Stored records:
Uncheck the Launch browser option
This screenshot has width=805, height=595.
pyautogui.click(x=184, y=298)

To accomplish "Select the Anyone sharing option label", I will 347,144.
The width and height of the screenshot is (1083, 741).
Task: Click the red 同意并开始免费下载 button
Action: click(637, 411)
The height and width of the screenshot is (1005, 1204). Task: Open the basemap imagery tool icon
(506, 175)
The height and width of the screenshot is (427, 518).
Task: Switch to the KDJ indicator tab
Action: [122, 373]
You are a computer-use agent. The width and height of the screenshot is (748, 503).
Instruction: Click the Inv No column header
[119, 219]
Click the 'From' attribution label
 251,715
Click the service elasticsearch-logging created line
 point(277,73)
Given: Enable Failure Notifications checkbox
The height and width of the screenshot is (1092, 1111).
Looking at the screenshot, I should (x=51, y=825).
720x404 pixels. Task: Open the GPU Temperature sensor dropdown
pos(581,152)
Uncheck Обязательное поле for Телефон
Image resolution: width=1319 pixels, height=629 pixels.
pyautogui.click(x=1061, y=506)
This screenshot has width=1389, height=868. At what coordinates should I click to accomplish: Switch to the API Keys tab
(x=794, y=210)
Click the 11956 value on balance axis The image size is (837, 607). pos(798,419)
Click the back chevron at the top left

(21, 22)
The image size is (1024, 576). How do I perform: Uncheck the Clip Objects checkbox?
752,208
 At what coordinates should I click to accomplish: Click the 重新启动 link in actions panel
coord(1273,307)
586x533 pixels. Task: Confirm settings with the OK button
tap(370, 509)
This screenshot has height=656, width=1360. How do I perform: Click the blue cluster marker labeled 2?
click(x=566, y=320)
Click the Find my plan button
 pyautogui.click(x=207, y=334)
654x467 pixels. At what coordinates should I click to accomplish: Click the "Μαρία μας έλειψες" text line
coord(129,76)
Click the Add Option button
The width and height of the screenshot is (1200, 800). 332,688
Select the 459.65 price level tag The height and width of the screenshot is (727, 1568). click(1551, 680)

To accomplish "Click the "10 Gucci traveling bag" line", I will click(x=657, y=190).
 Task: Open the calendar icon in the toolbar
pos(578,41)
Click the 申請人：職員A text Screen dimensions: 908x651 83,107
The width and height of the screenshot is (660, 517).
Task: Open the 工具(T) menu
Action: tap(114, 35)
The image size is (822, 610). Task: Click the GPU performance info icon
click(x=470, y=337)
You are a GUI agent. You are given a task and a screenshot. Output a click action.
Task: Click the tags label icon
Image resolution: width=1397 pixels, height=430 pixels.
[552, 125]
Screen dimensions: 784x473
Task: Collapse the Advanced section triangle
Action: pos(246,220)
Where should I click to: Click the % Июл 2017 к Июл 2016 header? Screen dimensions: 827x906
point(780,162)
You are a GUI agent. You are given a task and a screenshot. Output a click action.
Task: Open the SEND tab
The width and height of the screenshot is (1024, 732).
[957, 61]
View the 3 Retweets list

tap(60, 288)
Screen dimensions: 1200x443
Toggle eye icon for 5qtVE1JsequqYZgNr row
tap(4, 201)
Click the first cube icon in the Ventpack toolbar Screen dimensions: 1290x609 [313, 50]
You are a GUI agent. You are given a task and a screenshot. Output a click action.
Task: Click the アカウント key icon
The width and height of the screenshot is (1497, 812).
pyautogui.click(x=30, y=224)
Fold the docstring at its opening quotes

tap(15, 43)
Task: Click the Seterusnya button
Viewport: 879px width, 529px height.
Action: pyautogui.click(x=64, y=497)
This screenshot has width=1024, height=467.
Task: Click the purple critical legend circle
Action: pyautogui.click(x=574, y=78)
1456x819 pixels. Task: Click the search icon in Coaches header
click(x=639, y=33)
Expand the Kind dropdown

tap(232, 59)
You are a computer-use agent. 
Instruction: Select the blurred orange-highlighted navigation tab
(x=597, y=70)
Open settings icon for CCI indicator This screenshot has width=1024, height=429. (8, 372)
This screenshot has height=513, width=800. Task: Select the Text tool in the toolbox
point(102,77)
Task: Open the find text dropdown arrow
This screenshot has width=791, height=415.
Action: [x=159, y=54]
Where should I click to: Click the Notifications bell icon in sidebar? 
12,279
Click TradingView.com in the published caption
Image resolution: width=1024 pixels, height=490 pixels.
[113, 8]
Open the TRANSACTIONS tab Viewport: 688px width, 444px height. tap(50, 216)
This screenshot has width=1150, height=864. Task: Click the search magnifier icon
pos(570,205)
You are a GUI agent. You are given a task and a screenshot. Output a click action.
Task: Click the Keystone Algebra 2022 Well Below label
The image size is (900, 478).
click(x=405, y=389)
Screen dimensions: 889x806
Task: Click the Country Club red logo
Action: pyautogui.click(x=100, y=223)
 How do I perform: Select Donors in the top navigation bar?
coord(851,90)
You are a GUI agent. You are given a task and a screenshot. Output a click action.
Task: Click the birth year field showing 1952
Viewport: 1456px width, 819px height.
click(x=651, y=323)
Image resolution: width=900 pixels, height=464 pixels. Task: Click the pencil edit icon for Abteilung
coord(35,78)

▶ _PROBLEM STATEMENT_: Every record above belongs in the answer, reproduced exactly.

▶ _WRITTEN ANSWER_:
Uncheck the Launch browser option
This screenshot has width=805, height=595.
pyautogui.click(x=184, y=298)

To accomplish "Select the Anyone sharing option label", I will 347,144.
The width and height of the screenshot is (1083, 741).
Task: Click the red 同意并开始免费下载 button
Action: click(637, 411)
The height and width of the screenshot is (1005, 1204). Task: Open the basemap imagery tool icon
(506, 175)
The height and width of the screenshot is (427, 518).
Task: Switch to the KDJ indicator tab
Action: [122, 373]
You are a computer-use agent. The width and height of the screenshot is (748, 503).
Instruction: Click the Inv No column header
[119, 219]
Click the 'From' attribution label
 251,715
Click the service elasticsearch-logging created line
 point(277,73)
Given: Enable Failure Notifications checkbox
The height and width of the screenshot is (1092, 1111).
Looking at the screenshot, I should (x=51, y=825).
720x404 pixels. Task: Open the GPU Temperature sensor dropdown
pos(581,152)
Uncheck Обязательное поле for Телефон
Image resolution: width=1319 pixels, height=629 pixels.
pyautogui.click(x=1061, y=506)
This screenshot has width=1389, height=868. At what coordinates should I click to accomplish: Switch to the API Keys tab
(x=794, y=210)
Click the 11956 value on balance axis The image size is (837, 607). pos(798,419)
Click the back chevron at the top left

(21, 22)
The image size is (1024, 576). How do I perform: Uncheck the Clip Objects checkbox?
752,208
 At what coordinates should I click to accomplish: Click the 重新启动 link in actions panel
coord(1273,307)
586x533 pixels. Task: Confirm settings with the OK button
tap(370, 509)
This screenshot has height=656, width=1360. How do I perform: Click the blue cluster marker labeled 2?
click(x=566, y=320)
Click the Find my plan button
 pyautogui.click(x=207, y=334)
654x467 pixels. At what coordinates should I click to accomplish: Click the "Μαρία μας έλειψες" text line
coord(129,76)
Click the Add Option button
The width and height of the screenshot is (1200, 800). 332,688
Select the 459.65 price level tag The height and width of the screenshot is (727, 1568). click(1551, 680)

To accomplish "Click the "10 Gucci traveling bag" line", I will click(x=657, y=190).
 Task: Open the calendar icon in the toolbar
pos(578,41)
Click the 申請人：職員A text Screen dimensions: 908x651 83,107
The width and height of the screenshot is (660, 517).
Task: Open the 工具(T) menu
Action: tap(114, 35)
The image size is (822, 610). Task: Click the GPU performance info icon
click(x=470, y=337)
You are a GUI agent. You are given a task and a screenshot. Output a click action.
Task: Click the tags label icon
Image resolution: width=1397 pixels, height=430 pixels.
[552, 125]
Screen dimensions: 784x473
Task: Collapse the Advanced section triangle
Action: pos(246,220)
Where should I click to: Click the % Июл 2017 к Июл 2016 header? Screen dimensions: 827x906
point(780,162)
You are a GUI agent. You are given a task and a screenshot. Output a click action.
Task: Open the SEND tab
The width and height of the screenshot is (1024, 732).
[957, 61]
View the 3 Retweets list

tap(60, 288)
Screen dimensions: 1200x443
Toggle eye icon for 5qtVE1JsequqYZgNr row
tap(4, 201)
Click the first cube icon in the Ventpack toolbar Screen dimensions: 1290x609 [313, 50]
You are a GUI agent. You are given a task and a screenshot. Output a click action.
Task: Click the アカウント key icon
The width and height of the screenshot is (1497, 812).
pyautogui.click(x=30, y=224)
Fold the docstring at its opening quotes

tap(15, 43)
Task: Click the Seterusnya button
Viewport: 879px width, 529px height.
Action: pyautogui.click(x=64, y=497)
This screenshot has width=1024, height=467.
Task: Click the purple critical legend circle
Action: pyautogui.click(x=574, y=78)
1456x819 pixels. Task: Click the search icon in Coaches header
click(x=639, y=33)
Expand the Kind dropdown

tap(232, 59)
You are a computer-use agent. 
Instruction: Select the blurred orange-highlighted navigation tab
(x=597, y=70)
Open settings icon for CCI indicator This screenshot has width=1024, height=429. (8, 372)
This screenshot has height=513, width=800. Task: Select the Text tool in the toolbox
point(102,77)
Task: Open the find text dropdown arrow
This screenshot has width=791, height=415.
Action: [x=159, y=54]
Where should I click to: Click the Notifications bell icon in sidebar? 
12,279
Click TradingView.com in the published caption
Image resolution: width=1024 pixels, height=490 pixels.
[113, 8]
Open the TRANSACTIONS tab Viewport: 688px width, 444px height. tap(50, 216)
This screenshot has width=1150, height=864. Task: Click the search magnifier icon
pos(570,205)
You are a GUI agent. You are given a task and a screenshot. Output a click action.
Task: Click the Keystone Algebra 2022 Well Below label
The image size is (900, 478).
click(x=405, y=389)
Screen dimensions: 889x806
Task: Click the Country Club red logo
Action: pyautogui.click(x=100, y=223)
 How do I perform: Select Donors in the top navigation bar?
coord(851,90)
You are a GUI agent. You are given a task and a screenshot. Output a click action.
Task: Click the birth year field showing 1952
Viewport: 1456px width, 819px height.
click(x=651, y=323)
Image resolution: width=900 pixels, height=464 pixels. Task: Click the pencil edit icon for Abteilung
coord(35,78)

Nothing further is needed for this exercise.